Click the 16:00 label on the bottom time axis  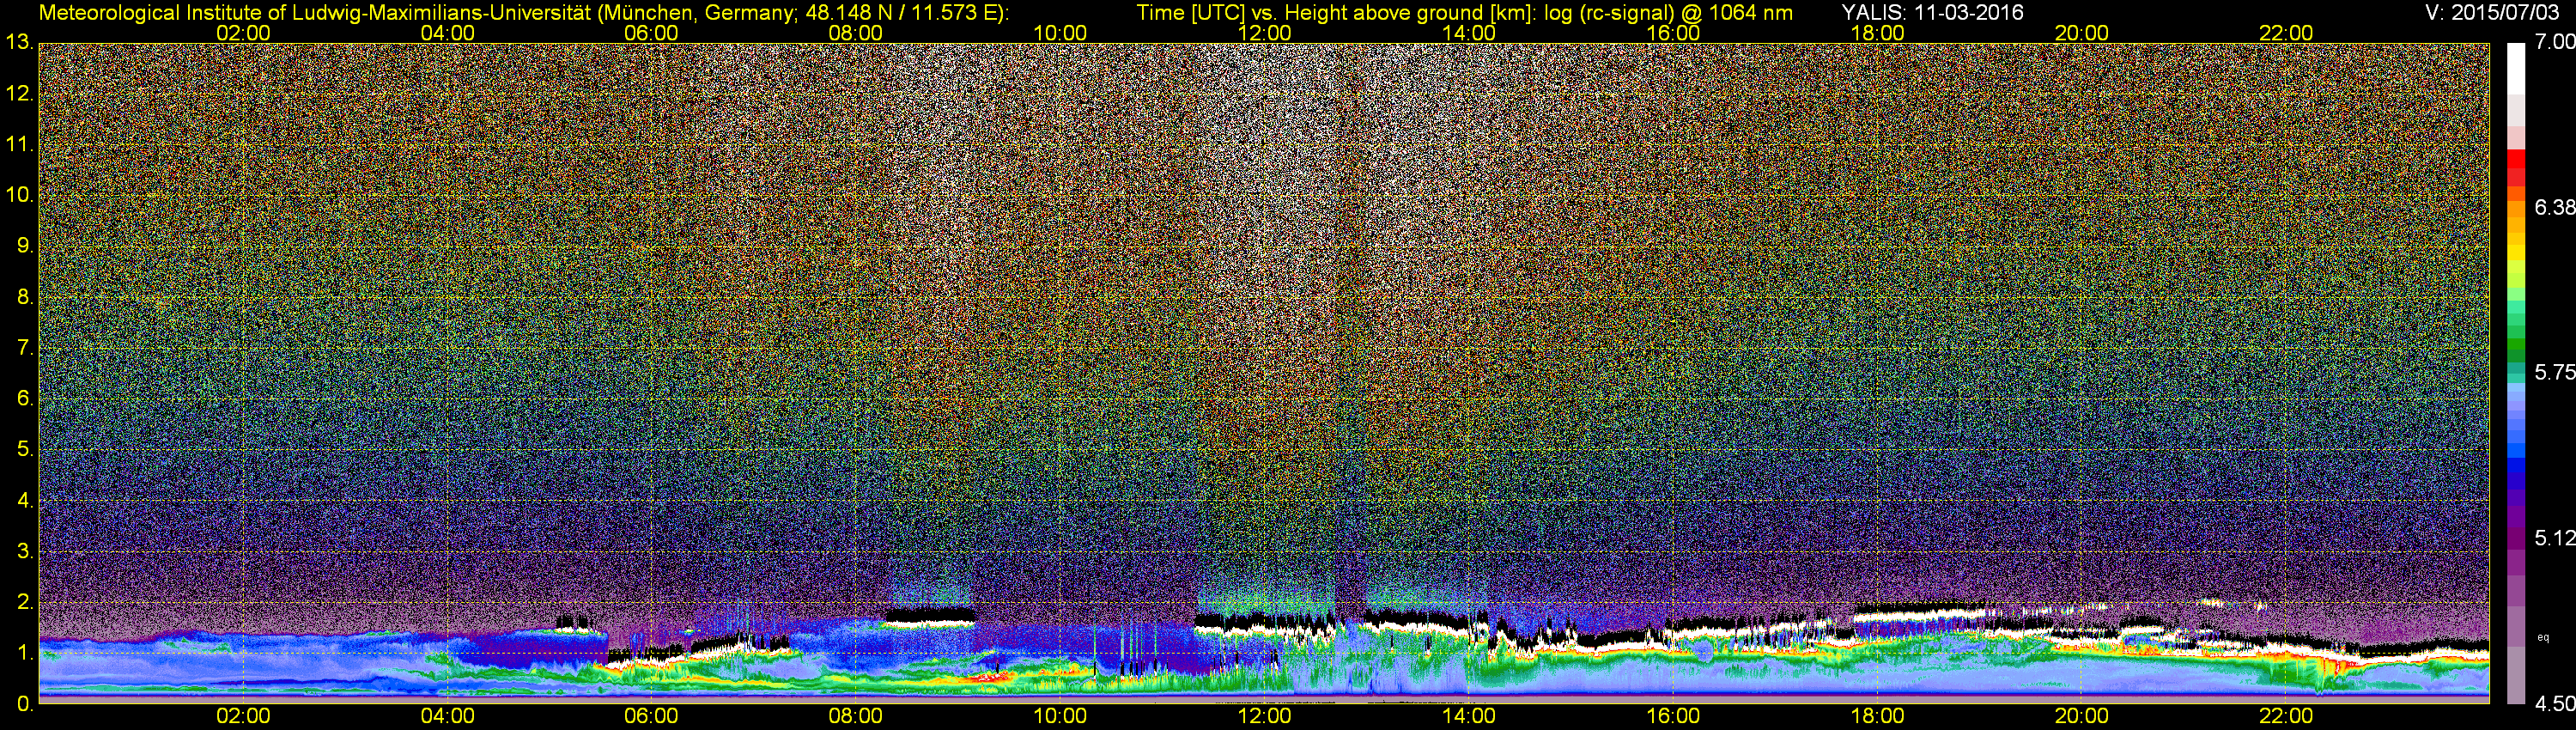tap(1673, 717)
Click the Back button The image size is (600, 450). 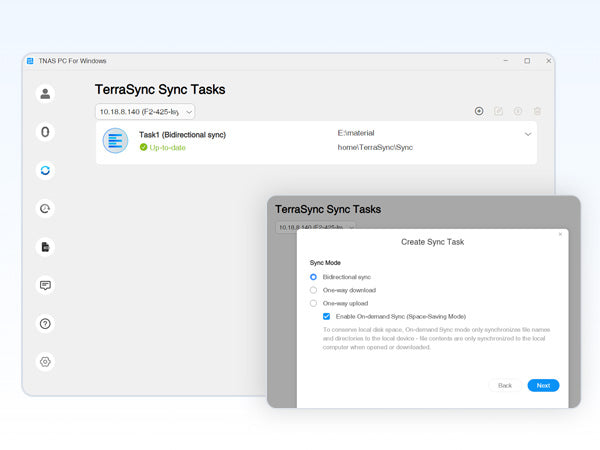pos(505,385)
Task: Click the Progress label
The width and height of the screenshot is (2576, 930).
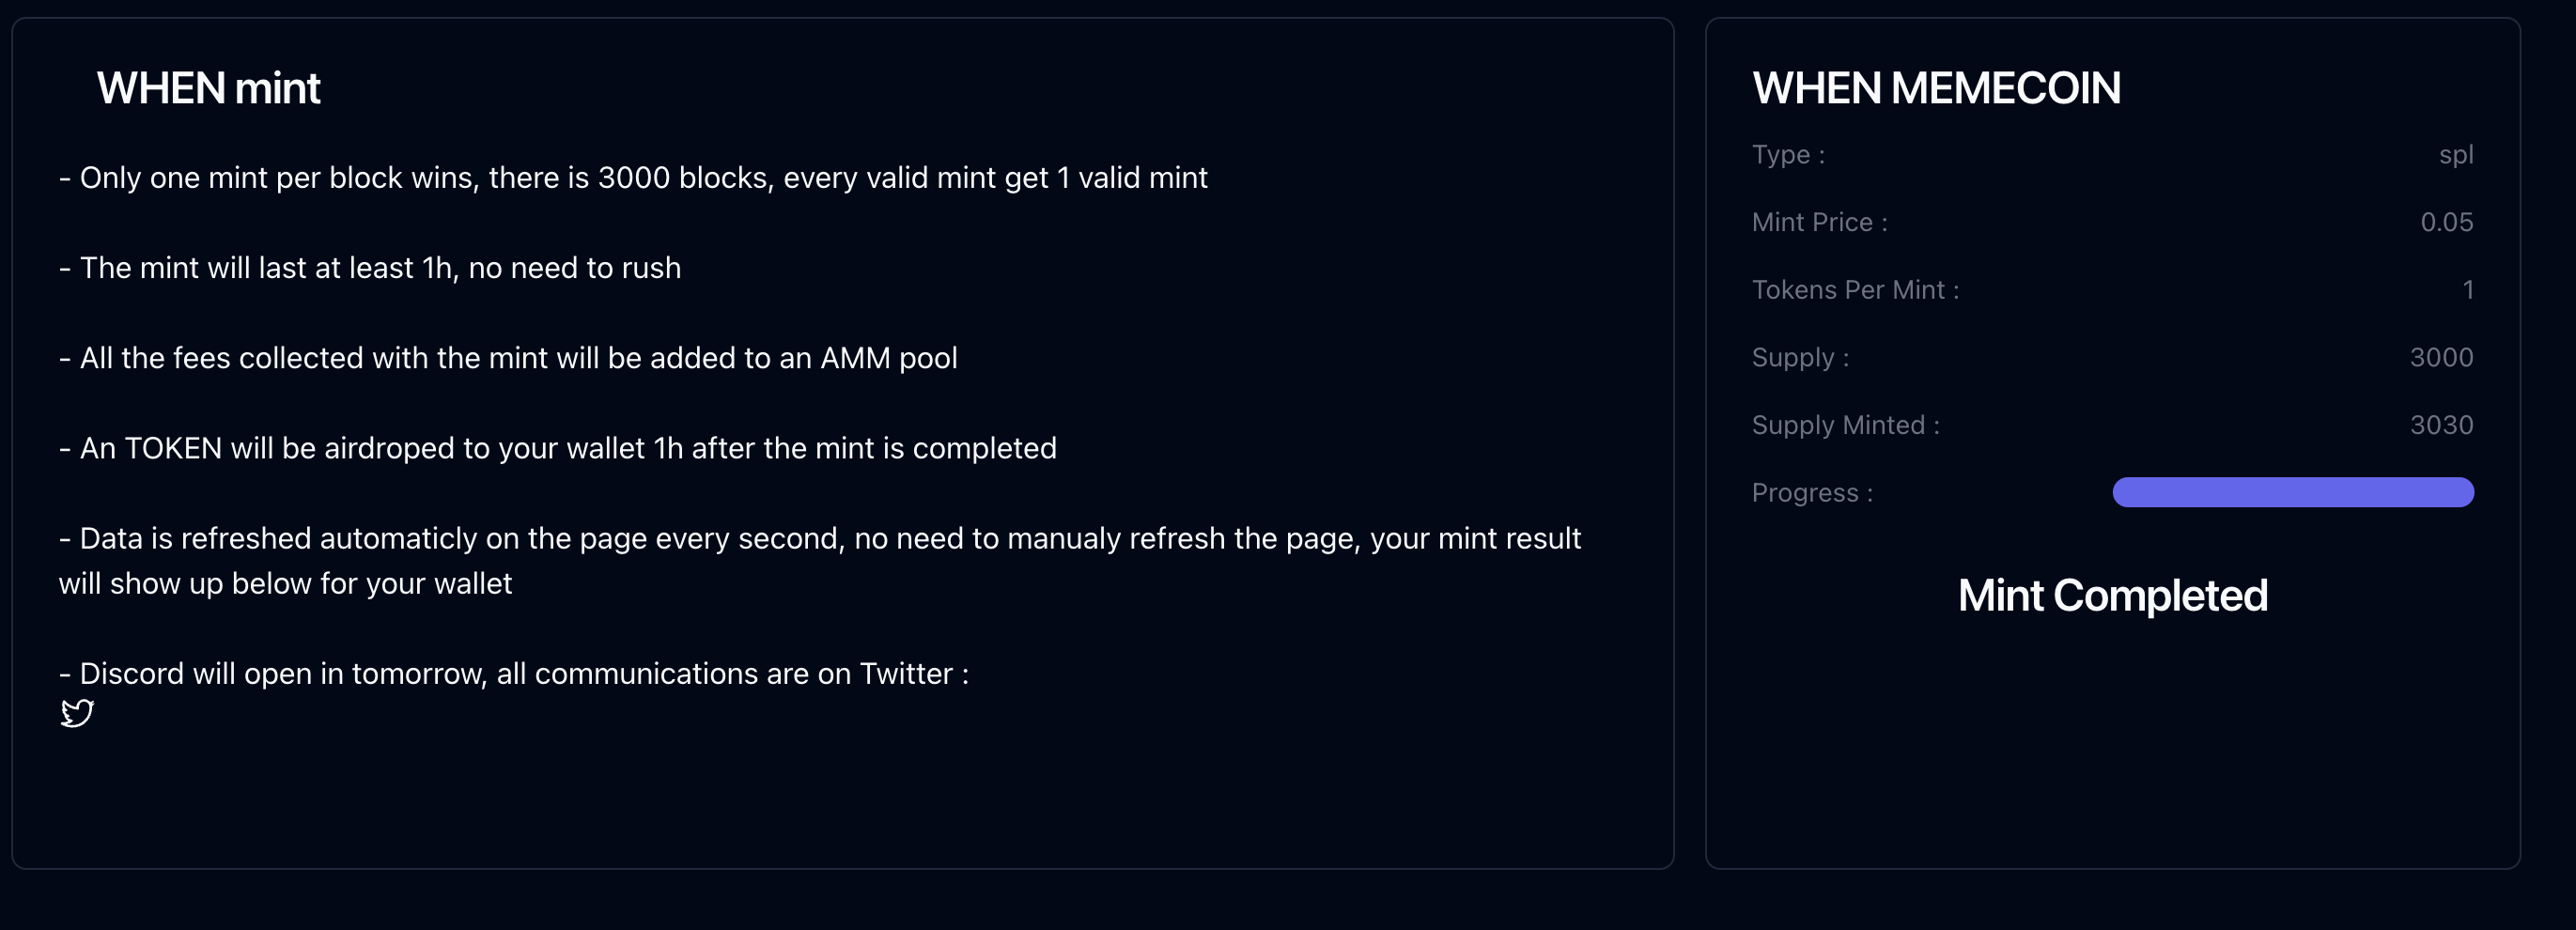Action: [1812, 493]
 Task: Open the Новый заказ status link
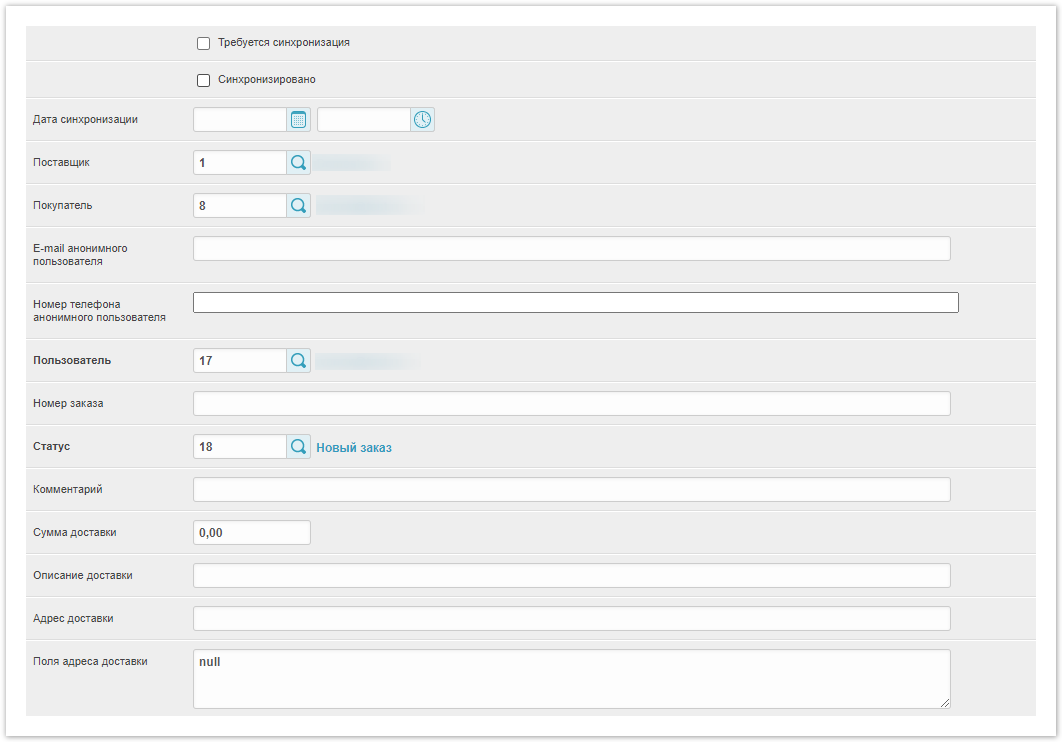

★ ★ ★ ★

* REQUIRED WORK
Search the records for the word "Task" and return every line that holds it.

* SOLUTION
Task: Click the Progress label
 Task: Open the Новый заказ status link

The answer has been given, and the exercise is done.